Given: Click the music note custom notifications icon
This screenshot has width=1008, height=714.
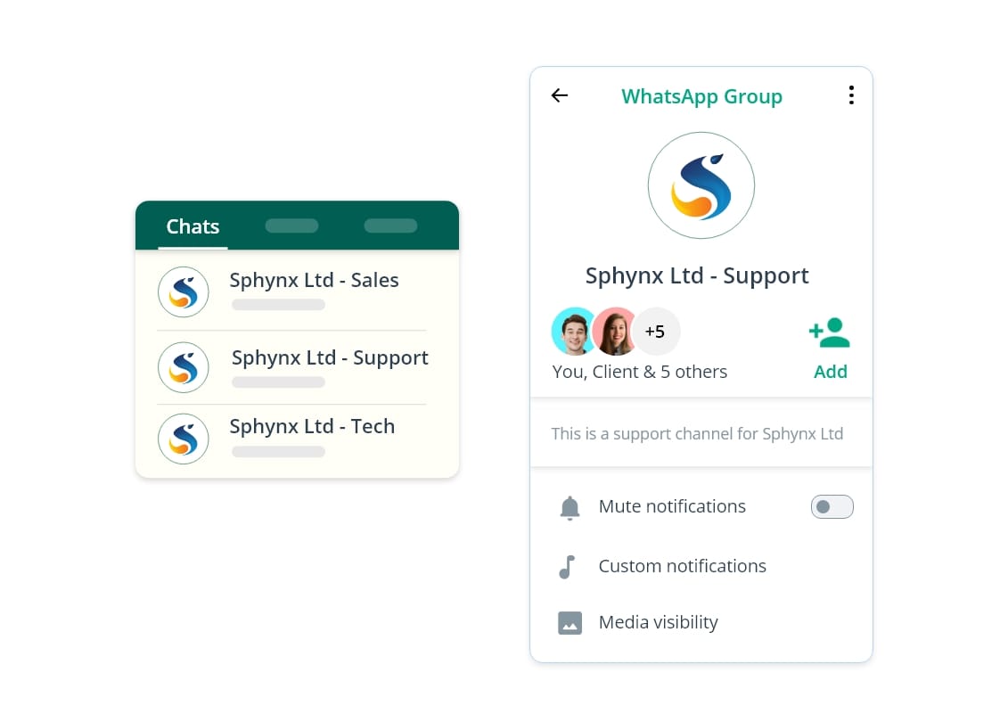Looking at the screenshot, I should click(x=567, y=567).
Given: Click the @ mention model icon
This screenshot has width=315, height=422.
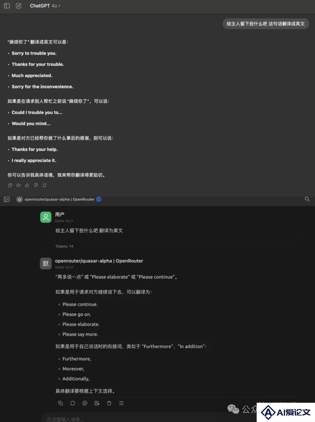Looking at the screenshot, I should [x=85, y=403].
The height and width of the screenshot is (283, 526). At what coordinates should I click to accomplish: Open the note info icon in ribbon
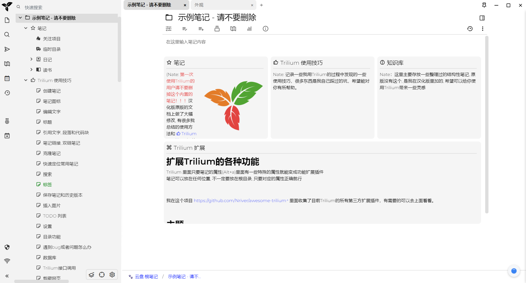265,29
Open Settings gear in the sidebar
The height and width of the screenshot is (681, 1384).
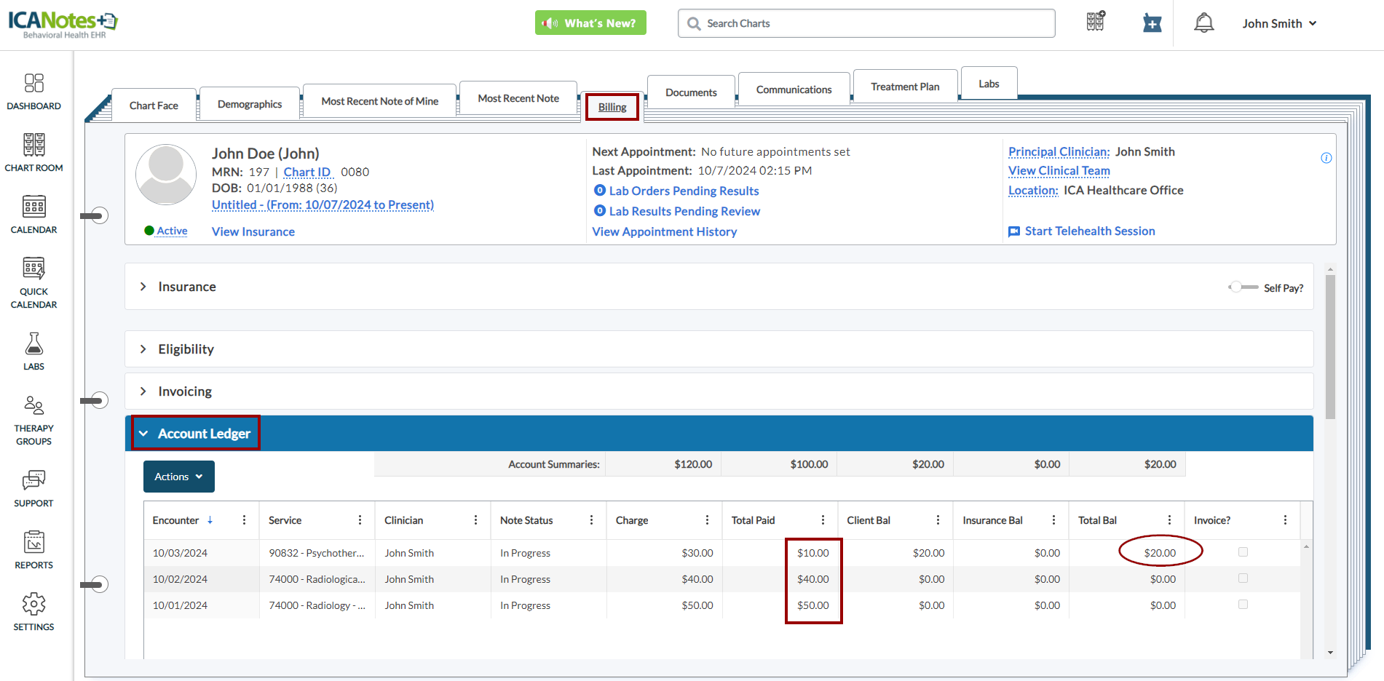tap(33, 611)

================

* [PROBLEM DETAILS]: Please return, without any change, the lines from the line containing "Given: Click the @ mention model icon" through the last line of the entries, dropping the pictures.

* [YOUR SOLUTION]:
Given: Click the @ mention model icon
This screenshot has width=315, height=422.
Looking at the screenshot, I should [x=85, y=403].
The height and width of the screenshot is (283, 526). At what coordinates should I click to accomplish: Open the note info icon in ribbon
265,29
Open Settings gear in the sidebar
The height and width of the screenshot is (681, 1384).
tap(33, 611)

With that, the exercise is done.